(ENTRIES PROVIDED Opens)

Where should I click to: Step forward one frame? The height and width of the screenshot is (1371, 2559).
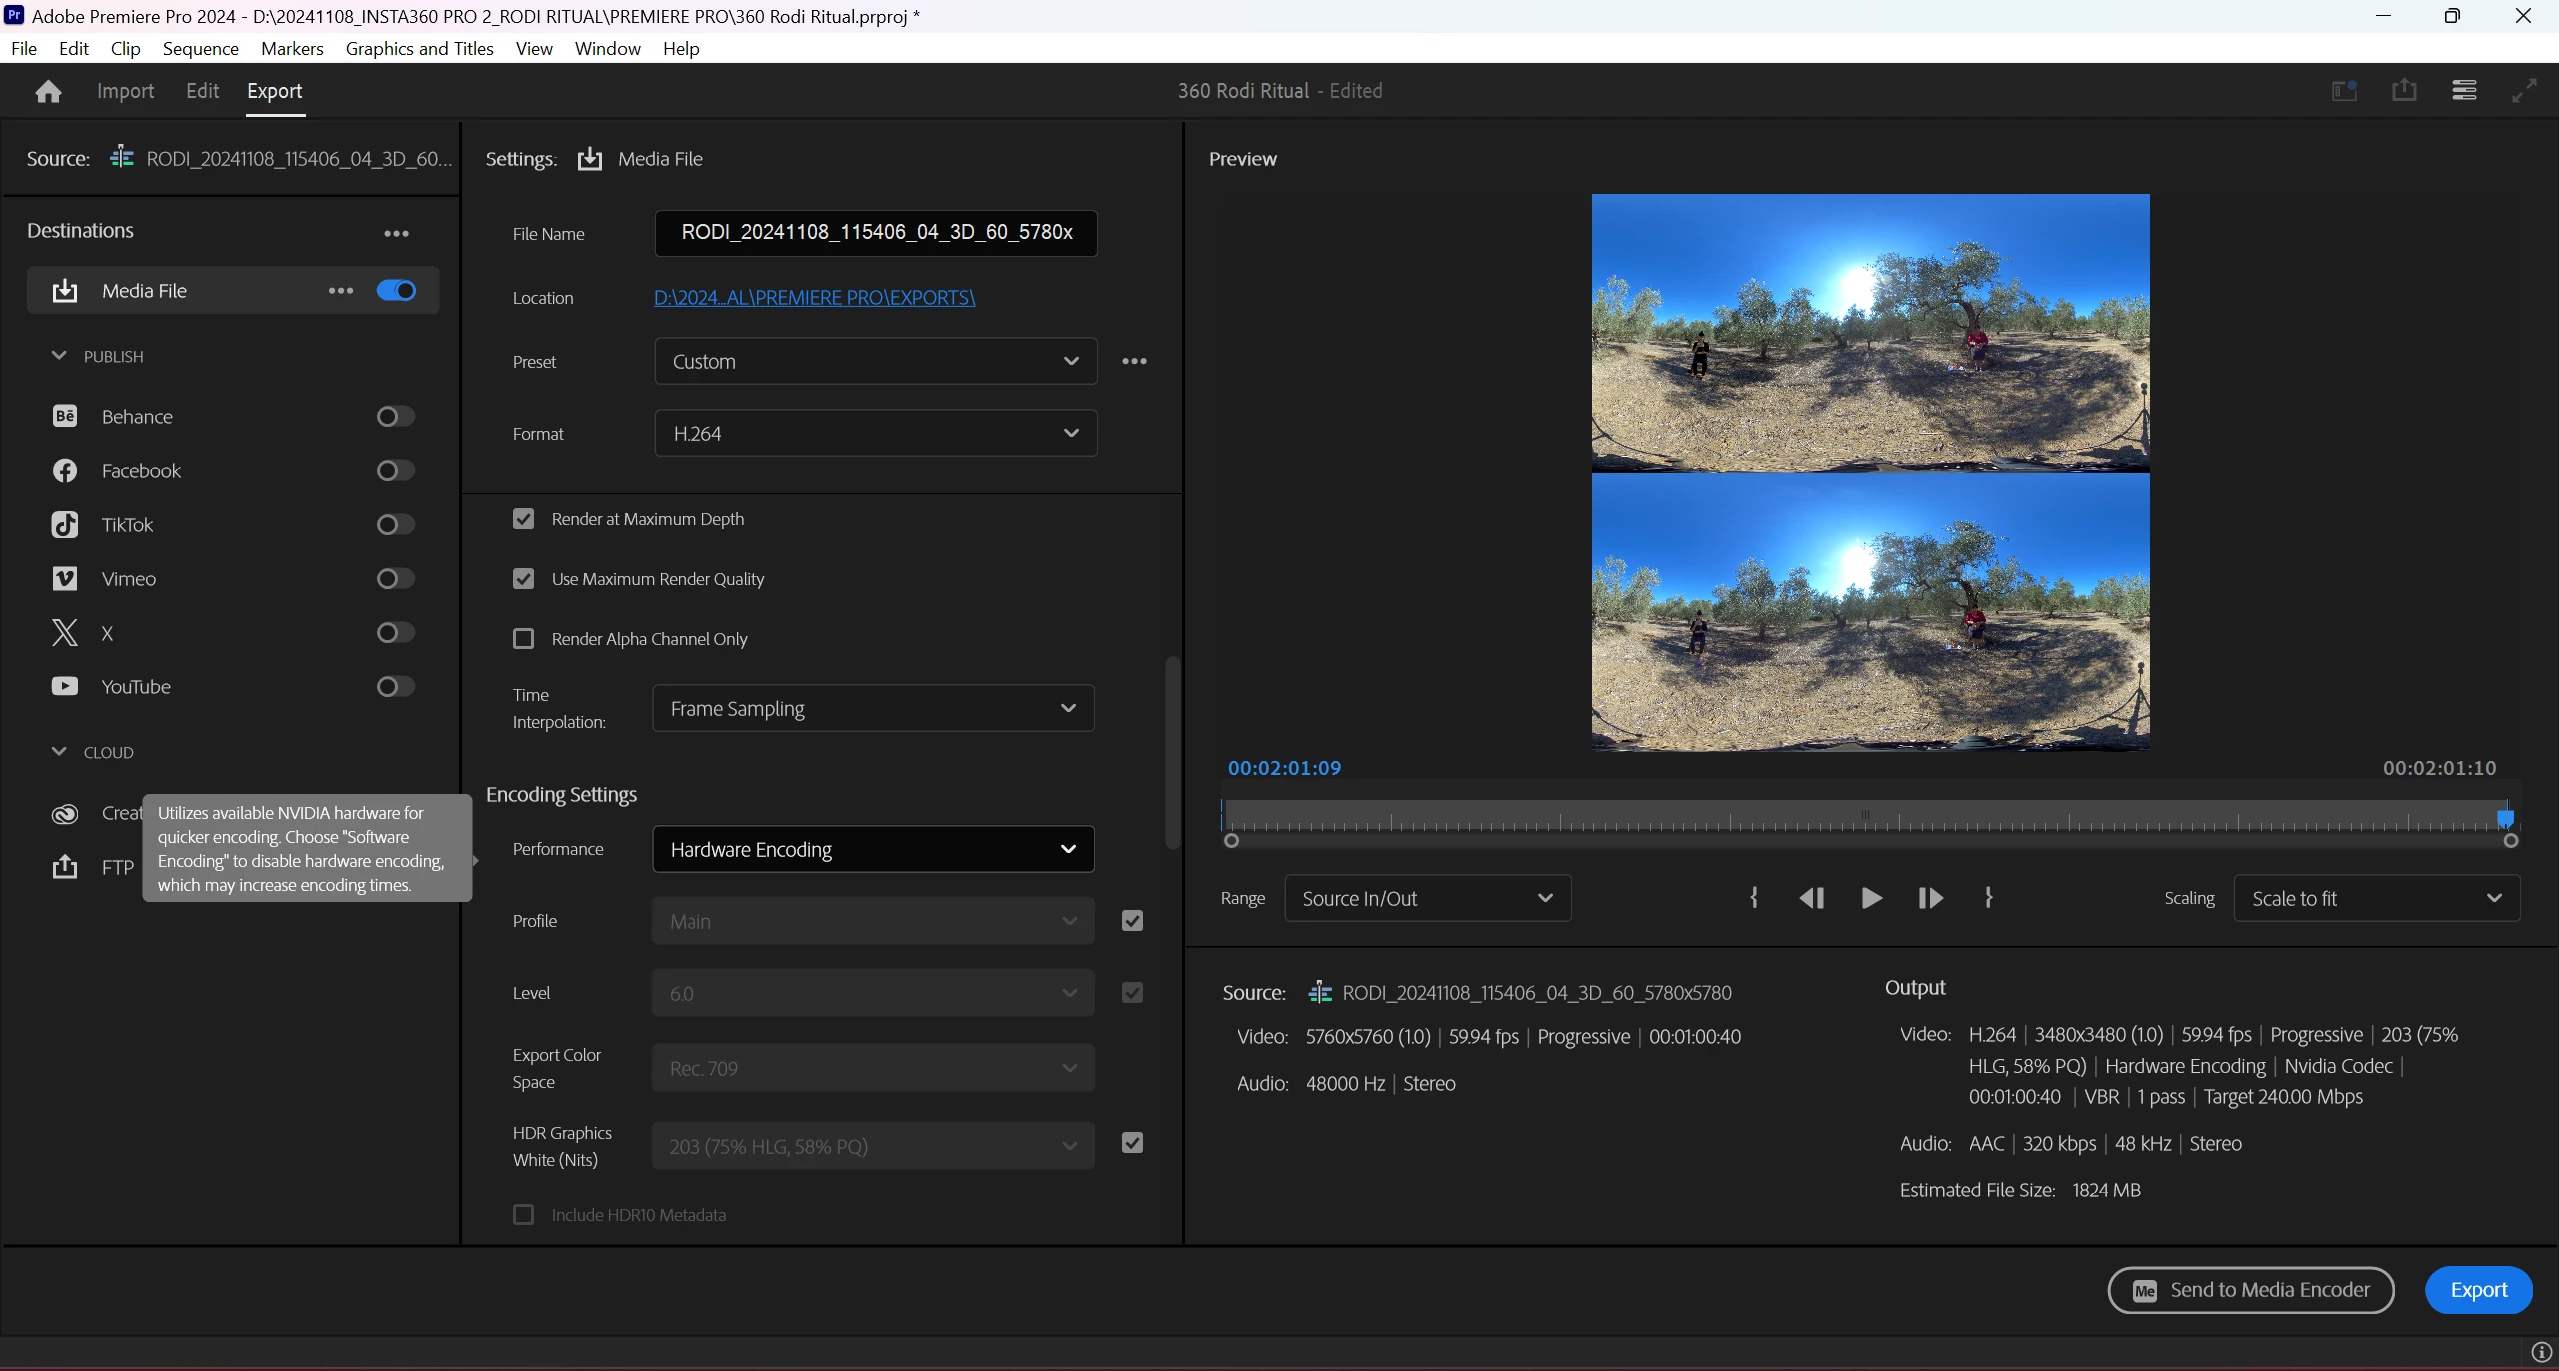tap(1930, 898)
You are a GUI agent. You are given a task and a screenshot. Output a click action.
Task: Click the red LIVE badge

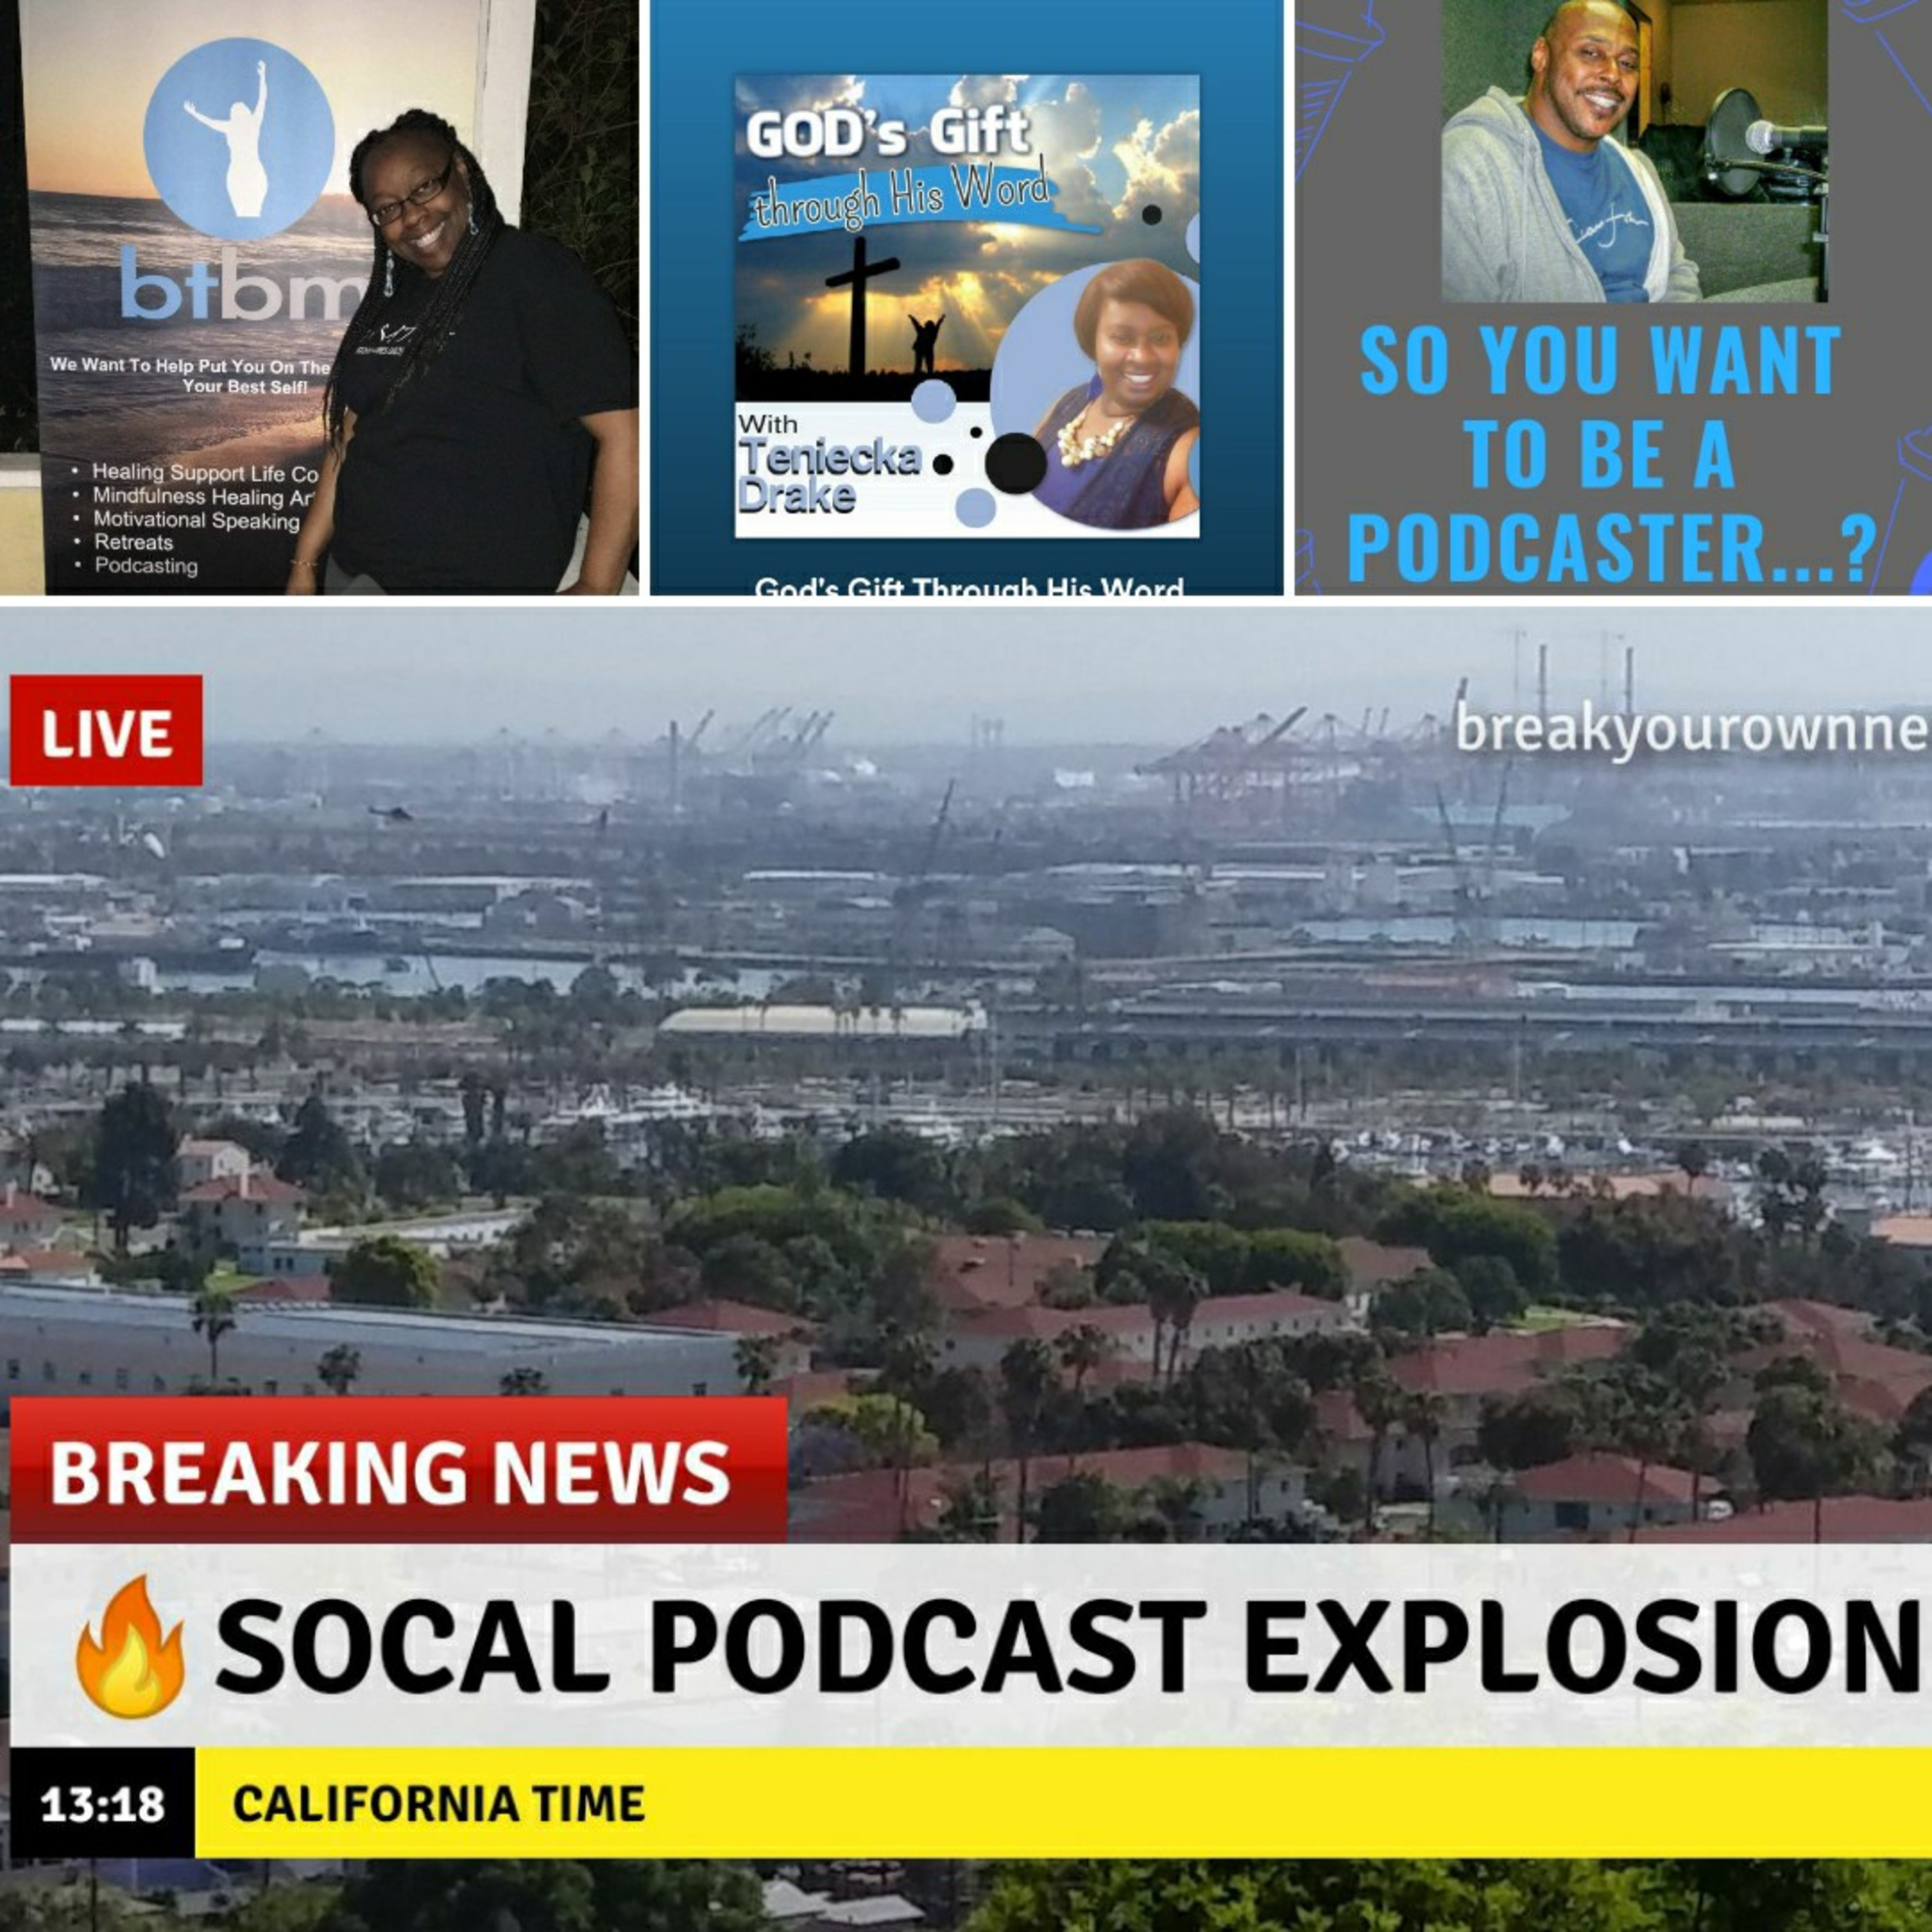pyautogui.click(x=106, y=730)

(ENTRIES PROVIDED Closes)

* [PROBLEM TO WORK ON]: Retype the whole listing, keeping every line identical and omitting all pictures.

* [ANSWER AREA]:
Where should I click to: Step forward one frame? The height and width of the screenshot is (1371, 2559).
tap(1930, 898)
You are a GUI agent. You are given a task and a screenshot. Output a click action.
Task: Click the red LIVE badge

pyautogui.click(x=106, y=730)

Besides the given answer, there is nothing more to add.